Atletico Trivento
- Full name: Associazione Sportiva Atletico Trivento
- Founded: 1964
- Dissolved: 2012
- Ground: Stadio Comunale, Trivento, Italy
- Capacity: 1500
- 2011–12: Serie D/F, 6th
| Home colours | Away colours |

= AS Atletico Trivento =

Italian football club

Associazione Sportiva Dilettanti Atletico Trivento was an Italian association football club located in Trivento, Molise.

== History ==
The club was founded in 1964.

=== Eccellenza ===
Atletico Trvento played for some years the championship of Eccellenza Molise arriving in middle positions at the end of the season. In 2006–2007 Trivento and Olympia Agnonese were the second and the first at the last match. They played the match which finished 1–1 so Olympia Agnonese was promoted in Serie D. In the next season Trivento led the championship and finally won the championship.
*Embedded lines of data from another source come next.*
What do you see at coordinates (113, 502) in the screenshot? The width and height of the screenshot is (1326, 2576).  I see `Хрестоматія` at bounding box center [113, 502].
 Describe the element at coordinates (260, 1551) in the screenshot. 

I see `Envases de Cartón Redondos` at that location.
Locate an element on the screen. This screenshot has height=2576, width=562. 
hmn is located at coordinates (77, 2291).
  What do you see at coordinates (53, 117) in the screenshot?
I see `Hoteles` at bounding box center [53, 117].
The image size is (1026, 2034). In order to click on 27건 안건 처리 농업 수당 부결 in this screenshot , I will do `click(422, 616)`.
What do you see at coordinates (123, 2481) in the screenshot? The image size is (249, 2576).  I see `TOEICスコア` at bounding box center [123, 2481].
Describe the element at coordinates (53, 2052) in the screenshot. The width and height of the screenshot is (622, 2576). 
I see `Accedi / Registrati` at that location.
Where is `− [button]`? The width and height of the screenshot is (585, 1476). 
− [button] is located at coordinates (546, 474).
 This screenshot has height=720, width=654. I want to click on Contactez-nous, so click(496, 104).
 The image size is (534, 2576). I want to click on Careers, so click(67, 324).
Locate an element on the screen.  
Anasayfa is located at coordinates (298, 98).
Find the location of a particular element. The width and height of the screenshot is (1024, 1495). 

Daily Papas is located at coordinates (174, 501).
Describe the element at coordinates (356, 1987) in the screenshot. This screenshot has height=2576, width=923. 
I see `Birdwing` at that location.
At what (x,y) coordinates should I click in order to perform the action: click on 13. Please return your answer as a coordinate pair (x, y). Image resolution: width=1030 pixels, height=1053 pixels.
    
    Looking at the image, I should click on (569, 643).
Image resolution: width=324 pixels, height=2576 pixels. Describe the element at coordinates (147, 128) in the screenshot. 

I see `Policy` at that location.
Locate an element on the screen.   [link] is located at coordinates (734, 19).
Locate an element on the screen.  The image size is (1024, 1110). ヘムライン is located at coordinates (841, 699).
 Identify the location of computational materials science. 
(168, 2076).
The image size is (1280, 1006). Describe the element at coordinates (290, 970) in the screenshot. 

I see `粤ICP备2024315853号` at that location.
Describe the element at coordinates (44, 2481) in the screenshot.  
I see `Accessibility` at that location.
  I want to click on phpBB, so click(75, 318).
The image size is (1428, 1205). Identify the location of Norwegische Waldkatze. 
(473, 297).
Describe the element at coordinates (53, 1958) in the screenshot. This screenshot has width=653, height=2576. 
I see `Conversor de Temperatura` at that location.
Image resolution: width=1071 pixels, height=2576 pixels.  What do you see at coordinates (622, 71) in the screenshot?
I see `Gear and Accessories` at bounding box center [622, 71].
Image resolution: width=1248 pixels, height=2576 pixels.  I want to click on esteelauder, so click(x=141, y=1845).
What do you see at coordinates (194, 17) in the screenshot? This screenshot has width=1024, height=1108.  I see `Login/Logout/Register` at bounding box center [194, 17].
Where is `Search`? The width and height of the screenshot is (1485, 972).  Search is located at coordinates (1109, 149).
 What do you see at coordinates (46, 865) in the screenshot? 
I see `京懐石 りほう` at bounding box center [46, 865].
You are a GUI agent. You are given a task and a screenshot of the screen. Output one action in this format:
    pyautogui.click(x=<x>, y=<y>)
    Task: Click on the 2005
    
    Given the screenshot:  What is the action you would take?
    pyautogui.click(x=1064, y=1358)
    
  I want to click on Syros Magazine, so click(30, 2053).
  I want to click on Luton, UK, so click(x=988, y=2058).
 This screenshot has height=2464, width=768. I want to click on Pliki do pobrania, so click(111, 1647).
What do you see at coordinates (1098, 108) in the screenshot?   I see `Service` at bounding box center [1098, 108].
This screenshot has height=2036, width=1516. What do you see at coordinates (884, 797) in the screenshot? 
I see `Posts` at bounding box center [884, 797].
During the season 2007–2008 Trivento won also Coppa Italia Eccellenza Molise and reached semi-finals in the Coppa Italia Eccellenza, after winning with Atessa and with Formia in quarter-finals, being defeated by Hinterreggio, who eventually won the Coppa Italia Eccellenza.

=== Serie D ===

In summer 2012 it does not appeal against the exclusion of Covisod from Serie D and so was excluded from all football.

== Colors and badge ==
The official color of the society were yellow and blue.